HANDS_ON_AI_SERVER: the public HTTPS URL of your proxy.
HANDS_ON_AI_API_KEY: the shared class key.

The library sends the key as a bearer token, the proxy checks it, and only then does the request reach Ollama.

docker-compose.yml¶

This brings up two services. Ollama keeps its models in a named volume and is only reachable on the internal Docker network. Caddy is the public face: it terminates HTTPS (it can fetch certificates automatically for a real domain) and enforces the bearer token.

services:
  ollama:
    image: ollama/ollama
    restart: unless-stopped
    volumes:
      - ollama_models:/root/.ollama
    # Note: we deliberately do NOT publish 11434 to the host.
    # Only the caddy service can reach it, over the internal network.

  caddy:
    image: caddy:2
    restart: unless-stopped
    ports:
      - "80:80"
      - "443:443"
    environment:
      - OLLAMA_DOMAIN=${OLLAMA_DOMAIN}
      - CLASS_KEY=${CLASS_KEY}
    volumes:
      - ./Caddyfile:/etc/caddy/Caddyfile
      - caddy_data:/data
      - caddy_config:/config
    depends_on:
      - ollama

volumes:
  ollama_models:
  caddy_data:
  caddy_config:

Set OLLAMA_DOMAIN and CLASS_KEY in a .env file next to this compose file (and keep that file out of git):

OLLAMA_DOMAIN=ollama.example.edu
CLASS_KEY=replace-with-a-long-random-string

Caddyfile¶

The proxy logic is short: if the Authorization header is not exactly Bearer <the class key>, respond 401. Otherwise pass the request through to Ollama on the internal network.

{$OLLAMA_DOMAIN} {
    # Reject anything without the correct bearer token.
    @unauthorized {
        not header Authorization "Bearer {$CLASS_KEY}"
    }
    respond @unauthorized "Unauthorized" 401

    # Authorized requests go to Ollama on the internal network.
    reverse_proxy ollama:11434
}

A note on this: Caddy's header-matching syntax has changed between versions, and exact bearer-token comparison can be fiddly. Treat the block above as illustrative and verify it against the current Caddy docs for the version you are running. Test it yourself before handing the URL to students: a misconfigured matcher can either lock everyone out or, worse, let everyone in.
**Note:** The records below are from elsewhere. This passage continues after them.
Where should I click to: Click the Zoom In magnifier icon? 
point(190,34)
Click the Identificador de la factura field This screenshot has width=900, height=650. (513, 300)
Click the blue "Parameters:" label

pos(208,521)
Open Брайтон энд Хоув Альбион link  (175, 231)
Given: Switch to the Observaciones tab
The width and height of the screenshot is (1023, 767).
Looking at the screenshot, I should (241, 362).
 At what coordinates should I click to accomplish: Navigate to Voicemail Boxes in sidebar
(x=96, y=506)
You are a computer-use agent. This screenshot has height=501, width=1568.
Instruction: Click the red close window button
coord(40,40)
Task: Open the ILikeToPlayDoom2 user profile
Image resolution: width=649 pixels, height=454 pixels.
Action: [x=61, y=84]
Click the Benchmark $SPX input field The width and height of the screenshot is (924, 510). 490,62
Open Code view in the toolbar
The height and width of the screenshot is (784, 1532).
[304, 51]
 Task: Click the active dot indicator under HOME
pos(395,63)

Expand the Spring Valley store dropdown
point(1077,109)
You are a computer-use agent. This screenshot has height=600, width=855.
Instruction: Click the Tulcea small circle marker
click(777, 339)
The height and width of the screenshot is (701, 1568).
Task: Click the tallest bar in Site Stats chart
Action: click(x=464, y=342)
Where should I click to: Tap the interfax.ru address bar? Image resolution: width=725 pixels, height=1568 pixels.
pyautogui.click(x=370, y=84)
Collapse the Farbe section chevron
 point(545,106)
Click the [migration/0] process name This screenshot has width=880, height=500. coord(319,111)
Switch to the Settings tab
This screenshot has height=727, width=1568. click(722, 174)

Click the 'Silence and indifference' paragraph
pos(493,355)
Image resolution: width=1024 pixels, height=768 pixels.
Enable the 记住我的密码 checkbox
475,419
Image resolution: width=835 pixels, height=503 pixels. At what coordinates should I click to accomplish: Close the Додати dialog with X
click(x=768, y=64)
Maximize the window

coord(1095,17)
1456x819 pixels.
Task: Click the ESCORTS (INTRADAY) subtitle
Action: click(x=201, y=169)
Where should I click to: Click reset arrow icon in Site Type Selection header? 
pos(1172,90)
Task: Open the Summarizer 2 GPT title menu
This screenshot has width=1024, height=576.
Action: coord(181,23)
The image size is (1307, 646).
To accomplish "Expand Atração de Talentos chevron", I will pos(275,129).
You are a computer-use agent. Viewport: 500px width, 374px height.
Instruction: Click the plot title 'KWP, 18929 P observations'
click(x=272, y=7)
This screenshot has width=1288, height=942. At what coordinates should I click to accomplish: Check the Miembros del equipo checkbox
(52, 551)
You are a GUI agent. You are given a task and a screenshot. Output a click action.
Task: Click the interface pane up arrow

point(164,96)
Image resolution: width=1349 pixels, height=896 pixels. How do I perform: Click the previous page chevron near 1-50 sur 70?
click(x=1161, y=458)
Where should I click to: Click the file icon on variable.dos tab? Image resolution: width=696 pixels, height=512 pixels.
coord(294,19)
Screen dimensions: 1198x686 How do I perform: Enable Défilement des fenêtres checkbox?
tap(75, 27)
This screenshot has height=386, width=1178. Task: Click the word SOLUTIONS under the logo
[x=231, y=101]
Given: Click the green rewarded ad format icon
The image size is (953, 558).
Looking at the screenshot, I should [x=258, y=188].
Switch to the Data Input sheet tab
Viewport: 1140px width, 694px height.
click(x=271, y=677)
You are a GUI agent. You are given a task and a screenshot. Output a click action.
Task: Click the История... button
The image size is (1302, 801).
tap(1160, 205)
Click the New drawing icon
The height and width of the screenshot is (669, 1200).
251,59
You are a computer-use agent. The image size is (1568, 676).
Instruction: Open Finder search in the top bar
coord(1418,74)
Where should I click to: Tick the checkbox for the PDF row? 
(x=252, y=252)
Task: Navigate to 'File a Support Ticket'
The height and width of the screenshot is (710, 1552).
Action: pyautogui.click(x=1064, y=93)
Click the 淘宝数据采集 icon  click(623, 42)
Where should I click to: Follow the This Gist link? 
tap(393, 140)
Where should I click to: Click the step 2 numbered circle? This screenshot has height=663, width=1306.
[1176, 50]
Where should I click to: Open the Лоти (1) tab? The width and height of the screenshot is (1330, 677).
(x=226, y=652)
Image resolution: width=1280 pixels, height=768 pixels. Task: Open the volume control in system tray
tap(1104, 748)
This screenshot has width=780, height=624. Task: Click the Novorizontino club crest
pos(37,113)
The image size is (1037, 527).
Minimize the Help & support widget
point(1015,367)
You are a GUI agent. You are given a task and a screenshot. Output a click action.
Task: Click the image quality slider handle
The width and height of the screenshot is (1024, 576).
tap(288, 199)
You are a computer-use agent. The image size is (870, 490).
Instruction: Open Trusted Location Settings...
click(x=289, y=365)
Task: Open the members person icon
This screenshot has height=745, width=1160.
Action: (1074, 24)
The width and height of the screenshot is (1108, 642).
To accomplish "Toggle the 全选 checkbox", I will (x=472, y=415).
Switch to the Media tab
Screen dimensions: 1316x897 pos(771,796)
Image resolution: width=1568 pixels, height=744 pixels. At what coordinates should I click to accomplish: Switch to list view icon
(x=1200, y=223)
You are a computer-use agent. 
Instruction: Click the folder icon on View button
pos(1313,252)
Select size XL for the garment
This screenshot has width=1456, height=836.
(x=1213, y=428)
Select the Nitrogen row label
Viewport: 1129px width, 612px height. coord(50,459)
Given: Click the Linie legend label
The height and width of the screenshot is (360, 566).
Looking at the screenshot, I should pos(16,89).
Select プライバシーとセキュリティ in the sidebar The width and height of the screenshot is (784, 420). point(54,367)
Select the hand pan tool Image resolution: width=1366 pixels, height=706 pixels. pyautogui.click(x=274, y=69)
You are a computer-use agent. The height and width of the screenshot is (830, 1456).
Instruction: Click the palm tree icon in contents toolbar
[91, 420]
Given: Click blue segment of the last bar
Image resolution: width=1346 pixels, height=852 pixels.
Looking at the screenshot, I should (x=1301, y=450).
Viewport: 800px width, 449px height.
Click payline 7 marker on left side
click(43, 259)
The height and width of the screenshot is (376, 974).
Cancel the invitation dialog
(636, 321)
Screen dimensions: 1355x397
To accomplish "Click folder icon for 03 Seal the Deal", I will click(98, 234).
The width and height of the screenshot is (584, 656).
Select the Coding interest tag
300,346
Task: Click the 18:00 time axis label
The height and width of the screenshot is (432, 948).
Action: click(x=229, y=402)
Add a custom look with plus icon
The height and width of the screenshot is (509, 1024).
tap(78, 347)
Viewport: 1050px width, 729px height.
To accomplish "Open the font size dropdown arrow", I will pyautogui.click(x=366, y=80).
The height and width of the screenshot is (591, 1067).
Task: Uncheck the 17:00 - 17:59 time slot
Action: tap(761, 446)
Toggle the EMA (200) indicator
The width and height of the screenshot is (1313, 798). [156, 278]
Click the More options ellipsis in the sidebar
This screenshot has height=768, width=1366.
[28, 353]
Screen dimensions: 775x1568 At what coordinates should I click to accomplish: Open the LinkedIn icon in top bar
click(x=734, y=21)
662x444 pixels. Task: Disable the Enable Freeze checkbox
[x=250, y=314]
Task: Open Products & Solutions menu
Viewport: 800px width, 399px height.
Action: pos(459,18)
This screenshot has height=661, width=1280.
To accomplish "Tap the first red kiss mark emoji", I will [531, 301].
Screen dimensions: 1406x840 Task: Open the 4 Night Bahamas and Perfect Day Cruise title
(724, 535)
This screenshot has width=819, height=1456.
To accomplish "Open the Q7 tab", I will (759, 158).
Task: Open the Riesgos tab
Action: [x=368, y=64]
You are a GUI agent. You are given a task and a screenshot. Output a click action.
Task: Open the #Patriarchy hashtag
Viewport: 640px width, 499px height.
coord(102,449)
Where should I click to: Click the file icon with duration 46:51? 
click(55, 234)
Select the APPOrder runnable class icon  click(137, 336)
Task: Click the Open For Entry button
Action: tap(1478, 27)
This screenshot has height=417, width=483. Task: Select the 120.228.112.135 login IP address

Pull the models on the server¶

The container starts with no models. Pull them once on the host. RAG needs an embedding model in addition to a chat model, so pull both:

docker compose exec ollama ollama pull llama3
docker compose exec ollama ollama pull nomic-embed-text

Pull any other models your assignments use the same way. They live in the named volume, so they survive container restarts.

What students do¶

Students do not install anything. They set the two environment variables to the values you give them. In a terminal:

export HANDS_ON_AI_SERVER="https://ollama.example.edu"
export HANDS_ON_AI_API_KEY="replace-with-a-long-random-string"

In a Colab or Jupyter notebook, set them before importing the library. See Providers and configuration for every way to set these, and Using notebooks for the Colab specifics.

Then confirm the connection:

handsonai doctor

If doctor reports a healthy connection and finds the models, they are ready to go.

Before you do this¶

Be honest with yourself about what you are taking on:

You are now running an internet-exposed service. Use a real domain with valid TLS, not a self-signed certificate, or notebooks and clients may reject it.
Keep the key out of git. Put it in .env or a secrets store, never in a committed file or a shared notebook.
Rotate the key each term, and any time it leaks. Treat it like a password, because that is what it is.
Watch your sizing. One GPU shared across thirty students running at once can crawl. Test under realistic concurrency before assignments are due.
If abuse is a concern, consider rate limits at the proxy, or issuing a per-student key instead of one shared class key, so you can revoke one without disrupting everyone.

For many classes, a shared local Ollama on the classroom network, or a cloud provider API key, is simpler and perfectly fine. This recipe is specifically for when you want a single hosted endpoint that any student, anywhere, can point at.